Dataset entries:
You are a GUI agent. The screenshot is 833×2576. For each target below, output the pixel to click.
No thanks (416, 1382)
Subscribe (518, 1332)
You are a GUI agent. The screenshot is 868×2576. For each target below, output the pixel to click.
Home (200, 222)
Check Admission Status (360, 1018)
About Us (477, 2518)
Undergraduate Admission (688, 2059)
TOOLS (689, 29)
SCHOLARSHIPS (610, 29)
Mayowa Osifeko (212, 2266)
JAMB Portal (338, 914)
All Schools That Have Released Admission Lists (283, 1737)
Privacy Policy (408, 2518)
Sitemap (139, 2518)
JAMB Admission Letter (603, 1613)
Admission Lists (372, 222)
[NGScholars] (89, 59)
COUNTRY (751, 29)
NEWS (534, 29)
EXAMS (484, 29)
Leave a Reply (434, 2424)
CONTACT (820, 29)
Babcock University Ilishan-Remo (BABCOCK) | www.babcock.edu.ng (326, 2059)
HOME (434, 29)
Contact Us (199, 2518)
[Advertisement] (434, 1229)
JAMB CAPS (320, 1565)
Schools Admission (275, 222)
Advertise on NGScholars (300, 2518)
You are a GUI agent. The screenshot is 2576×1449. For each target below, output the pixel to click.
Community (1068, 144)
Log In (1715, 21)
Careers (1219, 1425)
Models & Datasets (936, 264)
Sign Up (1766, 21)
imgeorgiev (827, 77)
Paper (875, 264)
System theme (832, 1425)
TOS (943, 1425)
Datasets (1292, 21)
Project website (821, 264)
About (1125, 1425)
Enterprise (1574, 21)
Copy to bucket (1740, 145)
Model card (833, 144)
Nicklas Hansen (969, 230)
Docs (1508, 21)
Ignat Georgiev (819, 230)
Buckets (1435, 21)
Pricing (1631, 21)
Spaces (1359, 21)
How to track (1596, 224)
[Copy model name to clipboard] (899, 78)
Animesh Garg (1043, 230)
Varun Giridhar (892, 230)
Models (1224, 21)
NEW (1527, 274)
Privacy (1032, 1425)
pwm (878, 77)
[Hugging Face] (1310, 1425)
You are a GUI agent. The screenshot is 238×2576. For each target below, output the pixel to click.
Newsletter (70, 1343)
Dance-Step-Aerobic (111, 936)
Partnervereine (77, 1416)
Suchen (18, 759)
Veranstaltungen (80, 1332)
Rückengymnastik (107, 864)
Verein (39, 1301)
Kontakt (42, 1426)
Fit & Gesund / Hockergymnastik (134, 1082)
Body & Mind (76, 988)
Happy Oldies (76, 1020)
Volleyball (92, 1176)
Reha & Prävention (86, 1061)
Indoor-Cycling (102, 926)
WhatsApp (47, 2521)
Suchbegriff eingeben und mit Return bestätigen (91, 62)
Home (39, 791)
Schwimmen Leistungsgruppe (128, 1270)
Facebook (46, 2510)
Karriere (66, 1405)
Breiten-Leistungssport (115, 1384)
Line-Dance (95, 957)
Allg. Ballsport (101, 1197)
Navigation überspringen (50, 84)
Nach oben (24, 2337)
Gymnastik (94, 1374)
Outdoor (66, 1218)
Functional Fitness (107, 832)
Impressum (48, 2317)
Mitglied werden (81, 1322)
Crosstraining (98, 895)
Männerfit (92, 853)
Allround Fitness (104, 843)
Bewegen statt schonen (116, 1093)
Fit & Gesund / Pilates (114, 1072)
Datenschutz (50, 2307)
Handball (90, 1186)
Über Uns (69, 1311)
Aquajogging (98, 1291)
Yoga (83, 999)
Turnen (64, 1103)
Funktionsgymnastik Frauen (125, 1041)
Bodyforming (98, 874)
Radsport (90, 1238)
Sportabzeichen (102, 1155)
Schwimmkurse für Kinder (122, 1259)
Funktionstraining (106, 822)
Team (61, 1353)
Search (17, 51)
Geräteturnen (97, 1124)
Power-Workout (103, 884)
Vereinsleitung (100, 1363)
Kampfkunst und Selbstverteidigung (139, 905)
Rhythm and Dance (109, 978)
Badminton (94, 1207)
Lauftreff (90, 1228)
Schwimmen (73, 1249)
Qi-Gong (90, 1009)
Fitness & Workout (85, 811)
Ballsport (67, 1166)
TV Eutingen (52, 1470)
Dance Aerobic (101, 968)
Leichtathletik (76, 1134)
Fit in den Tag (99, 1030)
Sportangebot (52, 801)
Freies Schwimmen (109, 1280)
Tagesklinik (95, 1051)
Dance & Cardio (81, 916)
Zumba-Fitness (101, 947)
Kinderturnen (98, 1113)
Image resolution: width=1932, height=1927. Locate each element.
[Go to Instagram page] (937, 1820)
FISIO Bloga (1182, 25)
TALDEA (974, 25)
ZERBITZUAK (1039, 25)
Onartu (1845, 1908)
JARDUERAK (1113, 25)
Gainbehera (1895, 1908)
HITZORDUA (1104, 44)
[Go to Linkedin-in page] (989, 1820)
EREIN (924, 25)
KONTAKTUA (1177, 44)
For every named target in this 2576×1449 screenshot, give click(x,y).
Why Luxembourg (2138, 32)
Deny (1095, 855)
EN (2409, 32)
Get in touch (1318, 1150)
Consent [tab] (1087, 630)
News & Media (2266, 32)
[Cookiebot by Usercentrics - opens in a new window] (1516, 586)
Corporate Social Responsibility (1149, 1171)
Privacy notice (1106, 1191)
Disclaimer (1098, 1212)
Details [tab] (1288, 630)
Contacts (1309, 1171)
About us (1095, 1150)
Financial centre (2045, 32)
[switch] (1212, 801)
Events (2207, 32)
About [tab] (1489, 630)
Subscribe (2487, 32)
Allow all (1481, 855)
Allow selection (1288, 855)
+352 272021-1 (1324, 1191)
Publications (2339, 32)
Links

• _PROBLEM_:
Look above for the line that contains "Copy to bucket (1740, 145)". Starting there, transcribe every line exactly until you have copied the line that contains "Zumba-Fitness (101, 947)".

• _ANSWER TO THIS TASK_:
Copy to bucket (1740, 145)
Model card (833, 144)
Nicklas Hansen (969, 230)
Docs (1508, 21)
Ignat Georgiev (819, 230)
Buckets (1435, 21)
Pricing (1631, 21)
Spaces (1359, 21)
How to track (1596, 224)
[Copy model name to clipboard] (899, 78)
Animesh Garg (1043, 230)
Varun Giridhar (892, 230)
Models (1224, 21)
NEW (1527, 274)
Privacy (1032, 1425)
pwm (878, 77)
[Hugging Face] (1310, 1425)
You are a GUI agent. The screenshot is 238×2576. For each target below, output the pixel to click.
Newsletter (70, 1343)
Dance-Step-Aerobic (111, 936)
Partnervereine (77, 1416)
Suchen (18, 759)
Veranstaltungen (80, 1332)
Rückengymnastik (107, 864)
Verein (39, 1301)
Kontakt (42, 1426)
Fit & Gesund / Hockergymnastik (134, 1082)
Body & Mind (76, 988)
Happy Oldies (76, 1020)
Volleyball (92, 1176)
Reha & Prävention (86, 1061)
Indoor-Cycling (102, 926)
WhatsApp (47, 2521)
Suchbegriff eingeben und mit Return bestätigen (91, 62)
Home (39, 791)
Schwimmen Leistungsgruppe (128, 1270)
Facebook (46, 2510)
Karriere (66, 1405)
Breiten-Leistungssport (115, 1384)
Line-Dance (95, 957)
Allg. Ballsport (101, 1197)
Navigation überspringen (50, 84)
Nach oben (24, 2337)
Gymnastik (94, 1374)
Outdoor (66, 1218)
Functional Fitness (107, 832)
Impressum (48, 2317)
Mitglied werden (81, 1322)
Crosstraining (98, 895)
Männerfit (92, 853)
Allround Fitness (104, 843)
Bewegen statt schonen (116, 1093)
Fit & Gesund / Pilates (114, 1072)
Datenschutz (50, 2307)
Handball (90, 1186)
Über Uns (69, 1311)
Aquajogging (98, 1291)
Yoga (83, 999)
Turnen (64, 1103)
Funktionsgymnastik Frauen (125, 1041)
Bodyforming (98, 874)
Radsport (90, 1238)
Sportabzeichen (102, 1155)
Schwimmkurse für Kinder (122, 1259)
Funktionstraining (106, 822)
Team (61, 1353)
Search (17, 51)
Geräteturnen (97, 1124)
Power-Workout (103, 884)
Vereinsleitung (100, 1363)
Kampfkunst und Selbstverteidigung (139, 905)
Rhythm and Dance (109, 978)
Badminton (94, 1207)
Lauftreff (90, 1228)
Schwimmen (73, 1249)
Qi-Gong (90, 1009)
Fitness & Workout (85, 811)
Ballsport (67, 1166)
TV Eutingen (52, 1470)
Dance Aerobic (101, 968)
Leichtathletik (76, 1134)
Fit in den Tag (99, 1030)
Sportangebot (52, 801)
Freies Schwimmen (109, 1280)
Tagesklinik (95, 1051)
Dance & Cardio (81, 916)
Zumba-Fitness (101, 947)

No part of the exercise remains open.